Another reason for uTP is that nat traversal is easier with UDP than it is with TCP. Especially if the NAT gateways use endpoint-idependent mappings for UDP but address-dependent mappings for TCP.
But that's more an argument for IPv6 than for UDP.
> One idea that comes to mind is that the goal is to throttle sends and receives. You control your sends, but you’re at the mercy of the counterparty for receives. You’d need to keep throttle info for every peer, and notice when their pings spike, not just yours. Then you’d send fewer packets. But that’s what uTP does, and that doesn’t answer “Why do it in UDP instead of TCP?”
You can do this in bittorrent actually by throttling your request messages. But request pacing is tricky because userspace applications will have a difficult time estimating the receive-bottleneck-buffering across multiple TCP streams. Though maybe it could be done on linux via socket timestamping, I haven't looked into that.

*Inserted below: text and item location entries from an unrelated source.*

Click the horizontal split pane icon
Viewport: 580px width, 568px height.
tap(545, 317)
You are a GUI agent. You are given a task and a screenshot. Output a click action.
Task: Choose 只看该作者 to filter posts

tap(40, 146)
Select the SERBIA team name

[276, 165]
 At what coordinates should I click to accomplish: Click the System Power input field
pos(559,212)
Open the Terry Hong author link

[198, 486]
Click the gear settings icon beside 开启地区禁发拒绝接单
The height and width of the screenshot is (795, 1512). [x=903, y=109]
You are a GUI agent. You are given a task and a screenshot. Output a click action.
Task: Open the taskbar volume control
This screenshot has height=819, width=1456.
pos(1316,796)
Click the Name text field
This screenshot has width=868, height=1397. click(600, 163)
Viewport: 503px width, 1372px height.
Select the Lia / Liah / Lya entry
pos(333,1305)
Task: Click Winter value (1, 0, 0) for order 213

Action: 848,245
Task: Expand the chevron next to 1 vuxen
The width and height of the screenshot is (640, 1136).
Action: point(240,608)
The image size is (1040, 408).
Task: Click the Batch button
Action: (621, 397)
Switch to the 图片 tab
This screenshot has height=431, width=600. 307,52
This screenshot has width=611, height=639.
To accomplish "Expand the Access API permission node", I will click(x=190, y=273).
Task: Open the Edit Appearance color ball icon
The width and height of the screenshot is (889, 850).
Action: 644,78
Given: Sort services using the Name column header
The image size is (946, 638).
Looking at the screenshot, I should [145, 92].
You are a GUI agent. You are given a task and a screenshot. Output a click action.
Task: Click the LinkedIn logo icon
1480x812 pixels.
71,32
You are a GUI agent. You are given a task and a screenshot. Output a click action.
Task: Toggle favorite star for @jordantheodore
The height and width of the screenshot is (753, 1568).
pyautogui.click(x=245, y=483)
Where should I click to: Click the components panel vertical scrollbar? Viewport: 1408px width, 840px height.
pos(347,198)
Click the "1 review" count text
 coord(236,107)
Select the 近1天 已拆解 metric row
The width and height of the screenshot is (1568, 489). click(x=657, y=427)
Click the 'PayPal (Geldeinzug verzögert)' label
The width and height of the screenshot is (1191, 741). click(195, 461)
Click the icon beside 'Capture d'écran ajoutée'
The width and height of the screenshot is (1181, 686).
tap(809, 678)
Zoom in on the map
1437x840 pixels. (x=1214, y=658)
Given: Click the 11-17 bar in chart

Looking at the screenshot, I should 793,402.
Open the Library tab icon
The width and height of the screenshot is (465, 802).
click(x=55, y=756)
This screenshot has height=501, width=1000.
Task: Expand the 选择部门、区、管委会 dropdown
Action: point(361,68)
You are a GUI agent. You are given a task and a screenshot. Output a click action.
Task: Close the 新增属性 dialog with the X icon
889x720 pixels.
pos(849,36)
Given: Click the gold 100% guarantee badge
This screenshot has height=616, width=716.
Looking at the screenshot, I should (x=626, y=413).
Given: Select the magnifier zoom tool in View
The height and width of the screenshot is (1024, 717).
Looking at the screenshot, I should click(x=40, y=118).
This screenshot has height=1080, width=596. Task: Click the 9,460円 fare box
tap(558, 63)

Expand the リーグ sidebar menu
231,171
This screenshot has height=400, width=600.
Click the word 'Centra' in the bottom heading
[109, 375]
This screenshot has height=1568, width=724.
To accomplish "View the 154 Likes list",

BiglyBT implements a crude version of request throttling, but it's not adaptive, you have to set a download rate limit. But when it does kick in it manages to converge its requests on a few high-bandwidth/low-latency peers which should result in less long-distance traffic and shallower queues.
I suspect video games use UDP for the same reasons bidirectional real-time communications protocols (WebRTC, VoIP, etc) use them.
Generally speaking when you have an interactive session with > 1 parties (especially humans) when/if packet loss or out of order packets occur there's no reason to attempt re-transmission because the clock, people, and application continually move forward in time. Consider a VoIP call - by the time a packet is retransmitted the conversation has moved on. Most audio codecs and implementations have a default packetization interval of 20ms of audio per packet so this is pretty granular.
This has been mitigated somewhat with audio codecs like Opus that have packet loss concealment and forward error correction techniques that provide relatively high robustness to this issue. Variable latency (jitter) and out-of-order packets are typically handled by dynamic jitter buffers on each receiving side that can detect when the finely-clocked streams are wobbling. They then buffer incoming frames, potentially with re-ordering, and play them out smoothly with the side-effect being slightly higher latency to perform this (that's why they're dynamic).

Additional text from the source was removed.